Andretti was second, followed by Dan Wheldon (who won the previous three Homestead races), Helio Castroneves and Ed Carpenter. Oriol Servia, in 12th, was the top transitional driver.
For Dixon, who lost the 2007 title when he ran out of fuel on the last lap of the season, sympathy was somewhat hard to find.
"We were catching him quick," Dixon said. "It would have been close at the end. I think Marco and TK probably had little better cars but we came through with the win and that's what counts."

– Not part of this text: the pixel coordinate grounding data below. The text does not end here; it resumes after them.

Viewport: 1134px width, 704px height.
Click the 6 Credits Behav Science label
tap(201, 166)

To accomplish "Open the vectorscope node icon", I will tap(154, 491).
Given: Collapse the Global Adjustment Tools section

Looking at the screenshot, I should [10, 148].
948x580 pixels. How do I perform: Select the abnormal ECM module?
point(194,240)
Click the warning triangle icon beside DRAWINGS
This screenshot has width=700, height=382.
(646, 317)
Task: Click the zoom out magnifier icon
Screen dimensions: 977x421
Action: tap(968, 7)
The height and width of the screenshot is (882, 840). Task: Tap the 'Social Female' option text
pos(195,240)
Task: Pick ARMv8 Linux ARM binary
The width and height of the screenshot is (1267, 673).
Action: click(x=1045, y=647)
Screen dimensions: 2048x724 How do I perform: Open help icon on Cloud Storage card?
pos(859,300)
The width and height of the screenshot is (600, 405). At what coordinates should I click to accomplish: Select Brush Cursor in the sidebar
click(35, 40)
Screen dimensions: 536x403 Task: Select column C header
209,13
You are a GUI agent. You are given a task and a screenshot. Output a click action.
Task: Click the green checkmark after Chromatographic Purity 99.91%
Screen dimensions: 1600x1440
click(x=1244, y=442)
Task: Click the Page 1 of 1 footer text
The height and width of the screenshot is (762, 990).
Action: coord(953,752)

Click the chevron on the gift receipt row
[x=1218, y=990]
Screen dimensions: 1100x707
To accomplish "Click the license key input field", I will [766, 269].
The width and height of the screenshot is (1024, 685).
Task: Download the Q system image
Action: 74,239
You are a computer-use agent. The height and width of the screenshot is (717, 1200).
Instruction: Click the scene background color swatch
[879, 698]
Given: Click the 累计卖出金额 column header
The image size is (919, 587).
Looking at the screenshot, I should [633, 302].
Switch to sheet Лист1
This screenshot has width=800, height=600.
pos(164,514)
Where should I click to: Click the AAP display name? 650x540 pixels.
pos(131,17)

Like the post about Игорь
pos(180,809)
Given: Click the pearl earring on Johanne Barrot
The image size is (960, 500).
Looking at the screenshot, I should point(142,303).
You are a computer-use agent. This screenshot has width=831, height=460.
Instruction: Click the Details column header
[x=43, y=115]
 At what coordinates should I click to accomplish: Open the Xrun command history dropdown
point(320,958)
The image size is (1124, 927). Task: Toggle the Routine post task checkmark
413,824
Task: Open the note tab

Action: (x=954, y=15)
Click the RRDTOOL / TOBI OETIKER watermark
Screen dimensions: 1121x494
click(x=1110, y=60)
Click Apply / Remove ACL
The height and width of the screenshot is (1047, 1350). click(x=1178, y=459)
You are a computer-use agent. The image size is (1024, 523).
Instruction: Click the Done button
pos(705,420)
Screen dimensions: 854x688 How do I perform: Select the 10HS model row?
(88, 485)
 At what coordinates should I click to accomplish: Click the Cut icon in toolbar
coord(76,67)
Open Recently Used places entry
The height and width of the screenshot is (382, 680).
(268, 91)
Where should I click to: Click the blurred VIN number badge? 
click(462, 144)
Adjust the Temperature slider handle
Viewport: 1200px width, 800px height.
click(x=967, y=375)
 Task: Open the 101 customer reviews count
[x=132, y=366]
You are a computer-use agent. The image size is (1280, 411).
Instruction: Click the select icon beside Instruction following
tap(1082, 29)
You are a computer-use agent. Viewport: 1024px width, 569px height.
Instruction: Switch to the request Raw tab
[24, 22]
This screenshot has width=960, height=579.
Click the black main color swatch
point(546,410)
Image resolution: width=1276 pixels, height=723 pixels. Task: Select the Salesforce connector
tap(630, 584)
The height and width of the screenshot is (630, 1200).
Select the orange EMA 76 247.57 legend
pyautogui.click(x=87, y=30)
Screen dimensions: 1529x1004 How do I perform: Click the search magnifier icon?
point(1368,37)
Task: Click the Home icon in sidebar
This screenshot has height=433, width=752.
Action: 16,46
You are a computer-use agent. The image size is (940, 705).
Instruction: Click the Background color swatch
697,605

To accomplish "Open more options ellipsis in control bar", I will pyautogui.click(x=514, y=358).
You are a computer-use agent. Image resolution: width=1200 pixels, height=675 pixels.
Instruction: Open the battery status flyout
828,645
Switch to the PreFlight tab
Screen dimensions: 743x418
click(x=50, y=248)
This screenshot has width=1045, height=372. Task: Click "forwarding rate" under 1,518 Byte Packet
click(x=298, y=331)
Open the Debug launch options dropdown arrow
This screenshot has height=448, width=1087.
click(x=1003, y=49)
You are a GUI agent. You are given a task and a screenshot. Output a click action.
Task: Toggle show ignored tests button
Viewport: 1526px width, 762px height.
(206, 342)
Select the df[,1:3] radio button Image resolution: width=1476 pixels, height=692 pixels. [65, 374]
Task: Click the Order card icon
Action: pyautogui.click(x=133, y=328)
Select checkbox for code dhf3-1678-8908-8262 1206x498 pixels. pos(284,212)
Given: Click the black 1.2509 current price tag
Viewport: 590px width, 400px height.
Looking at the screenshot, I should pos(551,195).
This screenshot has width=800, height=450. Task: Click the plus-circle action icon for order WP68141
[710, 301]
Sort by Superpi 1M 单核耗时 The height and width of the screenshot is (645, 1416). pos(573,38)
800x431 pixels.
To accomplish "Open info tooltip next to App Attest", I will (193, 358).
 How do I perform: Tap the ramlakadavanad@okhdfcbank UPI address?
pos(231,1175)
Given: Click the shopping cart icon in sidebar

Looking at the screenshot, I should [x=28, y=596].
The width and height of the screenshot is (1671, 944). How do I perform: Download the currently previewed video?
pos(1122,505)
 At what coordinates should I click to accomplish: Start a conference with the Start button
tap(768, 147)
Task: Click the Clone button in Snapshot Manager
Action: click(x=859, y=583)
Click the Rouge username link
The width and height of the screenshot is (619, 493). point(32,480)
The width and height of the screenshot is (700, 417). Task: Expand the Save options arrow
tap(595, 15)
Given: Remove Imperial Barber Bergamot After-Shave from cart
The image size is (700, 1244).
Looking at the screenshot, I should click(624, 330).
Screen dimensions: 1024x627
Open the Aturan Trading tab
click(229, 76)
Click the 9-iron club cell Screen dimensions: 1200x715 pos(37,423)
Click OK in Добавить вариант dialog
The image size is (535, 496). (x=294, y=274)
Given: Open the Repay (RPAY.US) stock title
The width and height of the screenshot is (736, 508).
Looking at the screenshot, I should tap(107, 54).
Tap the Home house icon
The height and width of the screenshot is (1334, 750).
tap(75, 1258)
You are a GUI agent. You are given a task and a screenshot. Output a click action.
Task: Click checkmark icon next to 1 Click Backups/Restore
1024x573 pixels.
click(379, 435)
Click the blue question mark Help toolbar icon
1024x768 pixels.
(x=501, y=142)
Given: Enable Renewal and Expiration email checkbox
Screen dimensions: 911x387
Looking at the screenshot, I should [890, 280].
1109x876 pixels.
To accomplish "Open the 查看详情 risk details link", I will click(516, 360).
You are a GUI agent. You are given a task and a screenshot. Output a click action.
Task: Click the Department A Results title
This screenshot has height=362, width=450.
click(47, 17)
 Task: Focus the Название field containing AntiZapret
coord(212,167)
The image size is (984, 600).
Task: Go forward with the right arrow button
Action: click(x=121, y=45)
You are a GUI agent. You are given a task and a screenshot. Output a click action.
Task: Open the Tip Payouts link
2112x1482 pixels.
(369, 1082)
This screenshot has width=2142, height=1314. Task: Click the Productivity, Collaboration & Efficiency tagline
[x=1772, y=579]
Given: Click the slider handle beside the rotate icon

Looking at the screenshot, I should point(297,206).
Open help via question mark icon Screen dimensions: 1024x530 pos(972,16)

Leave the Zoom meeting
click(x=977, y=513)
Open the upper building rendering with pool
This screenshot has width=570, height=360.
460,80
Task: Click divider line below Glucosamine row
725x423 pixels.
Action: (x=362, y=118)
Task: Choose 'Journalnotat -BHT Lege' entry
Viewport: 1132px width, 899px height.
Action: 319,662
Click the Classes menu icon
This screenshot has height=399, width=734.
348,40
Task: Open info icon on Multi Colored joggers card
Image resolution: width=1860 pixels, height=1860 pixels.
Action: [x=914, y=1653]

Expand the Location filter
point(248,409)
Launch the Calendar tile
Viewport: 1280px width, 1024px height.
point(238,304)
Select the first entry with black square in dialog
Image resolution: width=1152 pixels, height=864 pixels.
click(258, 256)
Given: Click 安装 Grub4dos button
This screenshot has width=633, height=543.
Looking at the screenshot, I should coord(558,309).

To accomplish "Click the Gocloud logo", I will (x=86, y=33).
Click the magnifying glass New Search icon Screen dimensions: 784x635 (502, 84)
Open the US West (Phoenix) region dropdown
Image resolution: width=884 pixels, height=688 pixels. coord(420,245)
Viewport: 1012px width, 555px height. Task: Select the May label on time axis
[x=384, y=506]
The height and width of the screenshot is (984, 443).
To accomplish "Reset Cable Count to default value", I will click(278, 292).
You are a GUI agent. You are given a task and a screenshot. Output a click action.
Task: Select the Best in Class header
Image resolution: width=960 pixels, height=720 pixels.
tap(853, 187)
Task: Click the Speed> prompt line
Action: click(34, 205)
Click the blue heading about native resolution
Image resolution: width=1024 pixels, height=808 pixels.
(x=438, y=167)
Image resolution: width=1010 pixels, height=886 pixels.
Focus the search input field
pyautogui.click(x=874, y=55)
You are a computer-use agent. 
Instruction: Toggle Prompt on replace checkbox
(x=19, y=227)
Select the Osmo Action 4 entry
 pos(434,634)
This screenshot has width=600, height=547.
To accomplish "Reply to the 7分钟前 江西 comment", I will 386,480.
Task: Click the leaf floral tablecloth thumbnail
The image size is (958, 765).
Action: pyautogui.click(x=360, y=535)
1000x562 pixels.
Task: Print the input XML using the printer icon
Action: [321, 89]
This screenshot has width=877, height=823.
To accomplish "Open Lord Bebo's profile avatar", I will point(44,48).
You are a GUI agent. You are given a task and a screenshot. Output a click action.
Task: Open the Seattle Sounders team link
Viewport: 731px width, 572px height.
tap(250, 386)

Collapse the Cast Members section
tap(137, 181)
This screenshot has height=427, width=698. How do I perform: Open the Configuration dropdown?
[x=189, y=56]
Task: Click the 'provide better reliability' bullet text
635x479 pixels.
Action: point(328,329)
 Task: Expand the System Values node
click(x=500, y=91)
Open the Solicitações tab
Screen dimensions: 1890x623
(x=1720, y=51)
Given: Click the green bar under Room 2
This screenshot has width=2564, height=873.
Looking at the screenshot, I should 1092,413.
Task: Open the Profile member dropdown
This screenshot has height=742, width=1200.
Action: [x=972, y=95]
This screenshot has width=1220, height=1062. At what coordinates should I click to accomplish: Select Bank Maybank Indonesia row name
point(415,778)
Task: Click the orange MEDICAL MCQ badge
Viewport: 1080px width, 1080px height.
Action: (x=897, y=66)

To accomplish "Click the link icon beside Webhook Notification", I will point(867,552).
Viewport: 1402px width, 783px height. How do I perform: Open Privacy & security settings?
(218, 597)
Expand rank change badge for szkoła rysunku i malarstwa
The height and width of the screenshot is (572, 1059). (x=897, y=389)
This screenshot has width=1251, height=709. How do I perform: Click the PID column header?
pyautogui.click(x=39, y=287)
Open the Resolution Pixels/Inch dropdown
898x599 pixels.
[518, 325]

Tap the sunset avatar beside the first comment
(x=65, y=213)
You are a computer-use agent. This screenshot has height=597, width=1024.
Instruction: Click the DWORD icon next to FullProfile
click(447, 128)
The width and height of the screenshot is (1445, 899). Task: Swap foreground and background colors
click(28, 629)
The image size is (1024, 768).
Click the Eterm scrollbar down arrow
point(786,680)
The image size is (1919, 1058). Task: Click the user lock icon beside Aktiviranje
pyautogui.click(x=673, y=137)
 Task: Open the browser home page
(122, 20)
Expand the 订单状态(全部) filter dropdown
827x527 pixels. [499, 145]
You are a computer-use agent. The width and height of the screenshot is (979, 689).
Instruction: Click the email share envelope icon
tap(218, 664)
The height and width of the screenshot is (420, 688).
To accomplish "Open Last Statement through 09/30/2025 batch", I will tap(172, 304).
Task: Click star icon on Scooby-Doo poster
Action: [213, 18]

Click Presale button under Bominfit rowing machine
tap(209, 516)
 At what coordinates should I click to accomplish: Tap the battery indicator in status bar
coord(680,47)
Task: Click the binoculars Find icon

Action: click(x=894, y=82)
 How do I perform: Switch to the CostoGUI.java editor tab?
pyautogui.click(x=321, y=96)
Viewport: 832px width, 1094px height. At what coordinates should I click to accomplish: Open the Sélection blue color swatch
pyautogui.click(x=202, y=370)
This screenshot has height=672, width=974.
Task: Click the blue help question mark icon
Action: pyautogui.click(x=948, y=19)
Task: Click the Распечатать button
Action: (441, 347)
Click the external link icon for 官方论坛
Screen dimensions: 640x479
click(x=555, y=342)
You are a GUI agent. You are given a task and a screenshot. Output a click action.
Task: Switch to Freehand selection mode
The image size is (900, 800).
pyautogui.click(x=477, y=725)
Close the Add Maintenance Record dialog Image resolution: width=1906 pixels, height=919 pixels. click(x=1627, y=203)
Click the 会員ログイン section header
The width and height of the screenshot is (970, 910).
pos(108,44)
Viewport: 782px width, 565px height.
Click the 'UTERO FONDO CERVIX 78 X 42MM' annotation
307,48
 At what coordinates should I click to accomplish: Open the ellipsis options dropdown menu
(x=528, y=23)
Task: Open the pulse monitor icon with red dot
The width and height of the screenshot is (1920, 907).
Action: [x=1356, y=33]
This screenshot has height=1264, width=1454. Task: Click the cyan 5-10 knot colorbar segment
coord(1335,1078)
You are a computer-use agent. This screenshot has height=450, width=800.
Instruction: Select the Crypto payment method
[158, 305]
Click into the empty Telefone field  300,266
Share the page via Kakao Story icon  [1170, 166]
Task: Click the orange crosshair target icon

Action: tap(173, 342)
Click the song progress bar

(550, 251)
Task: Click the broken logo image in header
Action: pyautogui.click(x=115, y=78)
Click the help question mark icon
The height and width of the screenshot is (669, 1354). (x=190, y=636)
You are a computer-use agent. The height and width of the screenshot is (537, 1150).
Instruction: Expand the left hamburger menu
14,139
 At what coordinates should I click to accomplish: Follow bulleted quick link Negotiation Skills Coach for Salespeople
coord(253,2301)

Andretti led 85 of 200 laps, almost twice as many as he did in all of 2007. But he ceded to Kanaan after trying to pass Mario Moraes in the high line he'd run all night as the newcomer took the same line to get out of the way. Neither Moraes, of Dale Coyne Racing nor Viso actually raced in Champ Car.
The competence of the eight transitioning drivers, specifically the four who had never raced on an oval, was a topic of great interest coming in. But though Dixon called Kanaan's incident "a damn shame" and "a silly little mistake," he said he had more problems Saturday with pre-existing IRL drivers.
"To be fair, I think you'd be doing an injustice to critique them," Wheldon said.
And Dixon all but refused to call this win historic.
"It's hard to look at it that way because we haven't really given the other guys a fair shot, coming in and learning it as quickly as possible," he said. "I think next year is the year."